Kearns is a suburb of Sydney, in the state of New South Wales, Australia 57 kilometres south-west of the Sydney central business district, in the local government area of the City of Campbelltown and is part of the Macarthur region.

History
Kearns was named after a local farmer, William Kearns, who owned a large property in the area during the 1800s. He gained notoriety for a court case in 1824 where a neighbour sued him for getting his 14-year-old daughter pregnant. During the case, Kearns was defended by William Charles Wentworth a young Lawyer at the time, Wentworth had evidence proving the neighbour was a man who lied about other matters so not a person to be trusted. Kearns had to pay a far lesser amount than the neighbour had wanted.
William and his new wife Elizabeth went on to bring up the little girl from the former relationship the child adored her father. 
Kearns's land was originally owned by the Tharawal people until they were dispossessed by British settlers in the 1820s. They first named the land River Hill but by 1828 it had been renamed Epping Forest by Kearns. By purchasing neighbouring land grants, he expanded his property to  and established a thriving dairy farm and orchard. After his death in 1880, the property stayed within the family until 1978.

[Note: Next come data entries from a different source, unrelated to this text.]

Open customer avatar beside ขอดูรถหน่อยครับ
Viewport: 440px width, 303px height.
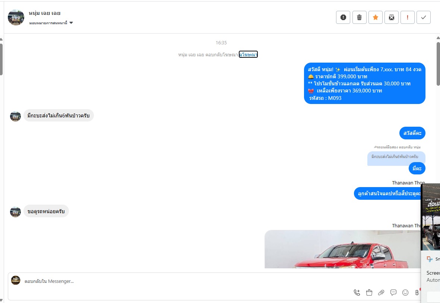15,212
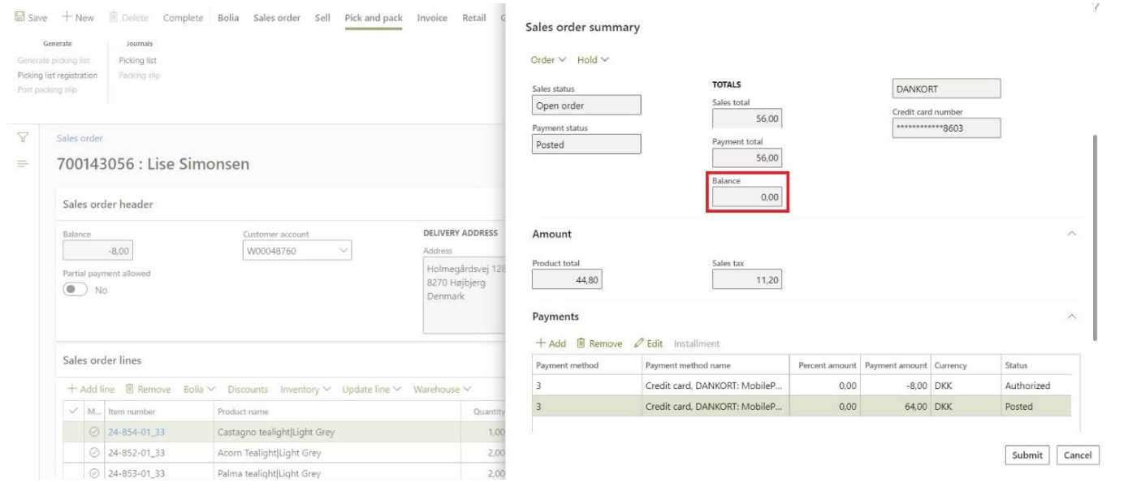Open the Customer account dropdown
Viewport: 1128px width, 496px height.
point(344,251)
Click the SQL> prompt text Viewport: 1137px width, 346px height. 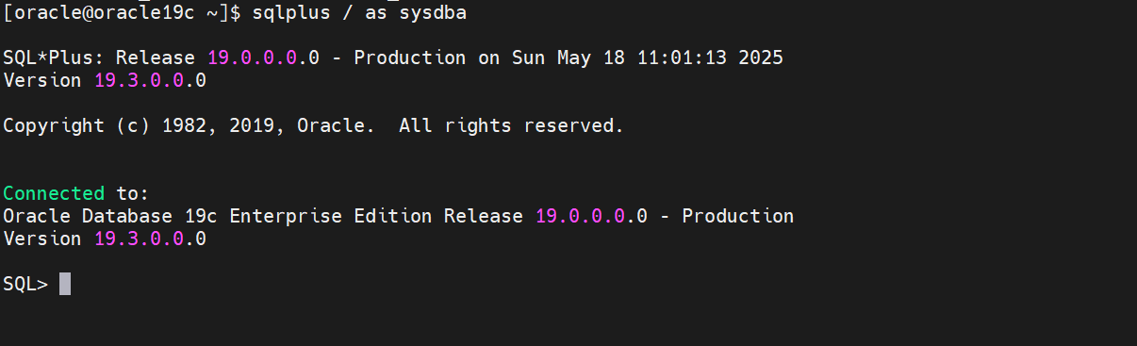click(x=25, y=284)
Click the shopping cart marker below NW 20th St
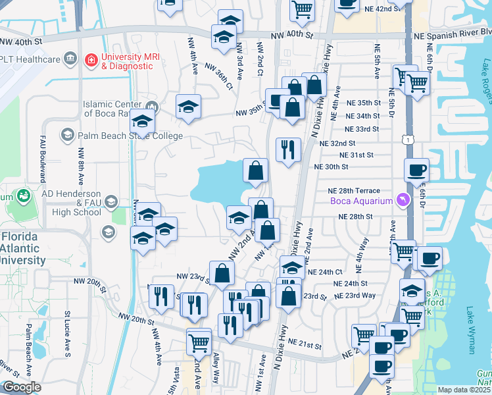The width and height of the screenshot is (492, 395). click(199, 340)
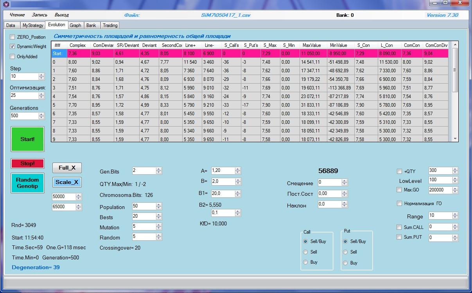Viewport: 472px width, 293px height.
Task: Click the Full_X button
Action: pos(67,168)
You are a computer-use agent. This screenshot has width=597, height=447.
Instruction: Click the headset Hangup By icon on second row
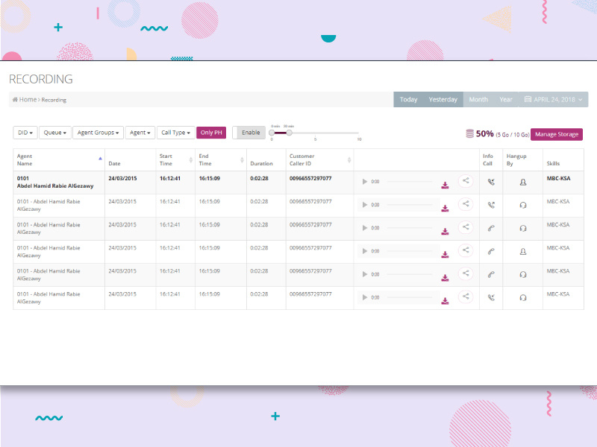(x=522, y=203)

In 1975, Campbelltown Council began planning a major development in the area and chose the name Kearns for the suburb since Epping Forest would have caused confusion with the suburb of Epping elsewhere in Sydney. Streets were named after famous rivers of the world such as Mississippi, Danube and Yangtze and the first residents moved in in 1985. Not long after, a primary school was established in 1992.

Heritage listings 
Kearns has a number of heritage-listed sites, including:
 Mississippi Crescent: Epping Forest, Kearns

People
According to the 2016 census from the Australian Bureau of Statistics, Kearns had a population of 2,745 which could be best described as young families on better than average incomes. The average age was 33 compared to the national average of 38 and the median family income was $2,115 per week compared with a national median of $1,734. 57.9% of the population were families with children and almost the entire suburb (95%) was detached housing. 76.3% of people were born in Australia and 79.1% of people spoke only English at home. Other languages spoken at home included Arabic at 4.0%. The most common responses for religion were Catholic 35.6%, No Religion 19.7%, Anglican 18.0% and Islam 6.3%.